First of all, the reason is because the boss, he’s changed. The only two reasons are either he’s not happy with specifically my progress, or two, he’s busy in the deadline and so, that change in behavior is impacting everyone not just me.

I have not been able to get even one client from the online efforts till now even though we post daily and to a certain extent, do blogs too. If this was 2008, we would be really buzzing with crowds of clients. Its 2024.

I need a video based foundation of growth and boss has no time. I need time to research and publish more blogs, that satisfy users at every single stage of the sales funnel but hy, Awais is needed in CFO tasks. I am attaching a screenshot below of a single case which, right now, is sitting like a burden on my head. Who is supposed to take the worry if I am not? I don’t understand the answer to this question and somehow, if I take the worry of CFO side, inadvertently the marketing efforts slow down (or more accurately, they never get the time to pick up) and hy, who’s to blame, AWAIS, the marketing guy!

What should I do?

Here’s the screenshot btw:

notion being used, finally, hehe

So … and you know when I bring these things up to the boss, its like … hy Awais, he hired you to get stuff off of his plate, why are you being a headache instead?
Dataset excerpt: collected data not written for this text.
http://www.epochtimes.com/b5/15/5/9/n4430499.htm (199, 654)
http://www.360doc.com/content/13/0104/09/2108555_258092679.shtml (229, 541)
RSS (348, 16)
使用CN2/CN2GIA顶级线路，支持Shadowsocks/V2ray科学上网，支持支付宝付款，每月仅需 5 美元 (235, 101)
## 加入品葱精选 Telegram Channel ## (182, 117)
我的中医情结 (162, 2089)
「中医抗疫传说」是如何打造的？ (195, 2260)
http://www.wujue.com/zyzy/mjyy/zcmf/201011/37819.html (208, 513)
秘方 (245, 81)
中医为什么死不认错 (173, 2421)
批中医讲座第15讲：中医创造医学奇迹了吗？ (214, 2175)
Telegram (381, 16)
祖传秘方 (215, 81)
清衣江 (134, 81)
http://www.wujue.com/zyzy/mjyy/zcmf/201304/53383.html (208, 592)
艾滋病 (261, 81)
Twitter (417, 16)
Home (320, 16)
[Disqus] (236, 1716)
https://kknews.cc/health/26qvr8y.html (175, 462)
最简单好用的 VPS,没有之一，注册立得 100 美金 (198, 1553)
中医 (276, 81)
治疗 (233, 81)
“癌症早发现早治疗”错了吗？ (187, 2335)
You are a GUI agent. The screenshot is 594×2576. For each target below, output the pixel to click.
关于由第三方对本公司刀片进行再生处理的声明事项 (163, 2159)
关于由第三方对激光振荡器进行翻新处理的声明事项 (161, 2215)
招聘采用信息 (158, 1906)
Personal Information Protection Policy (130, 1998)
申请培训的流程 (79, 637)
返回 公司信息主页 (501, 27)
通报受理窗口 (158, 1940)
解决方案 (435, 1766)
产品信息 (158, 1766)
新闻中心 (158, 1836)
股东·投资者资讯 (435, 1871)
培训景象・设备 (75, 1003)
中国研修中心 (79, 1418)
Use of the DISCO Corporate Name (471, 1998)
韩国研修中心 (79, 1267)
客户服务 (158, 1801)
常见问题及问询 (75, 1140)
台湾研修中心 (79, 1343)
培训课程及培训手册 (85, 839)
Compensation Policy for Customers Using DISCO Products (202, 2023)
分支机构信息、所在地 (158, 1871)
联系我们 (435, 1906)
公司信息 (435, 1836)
Well … Idk okay. I am done. I really am. The routine task I do everyday and its good but its being taken for granted because we were supposed to “grow” with marketing. And what happens with marketing is written above. I wanted to upgrade the forms on site today. I have been delaying that for two weeks and its directly related to converting people at the end of sales funnel but you know what? I feel like crying instead. This is my chance to … rise and shine apparently and for some reason, I am not rising, let alone shining. And I don’t want sympathy. I want time. Dedicated month or two to “hy … you do marketing, we won’t disturb you”. I am craving that. I want to learn more and improve my skills by practicing designing, writing, and even PPC but … ughhh!

bye!!! let me do the routine task.

624pm
I feel like I am about to get axed. To get fired. I am about to get fired.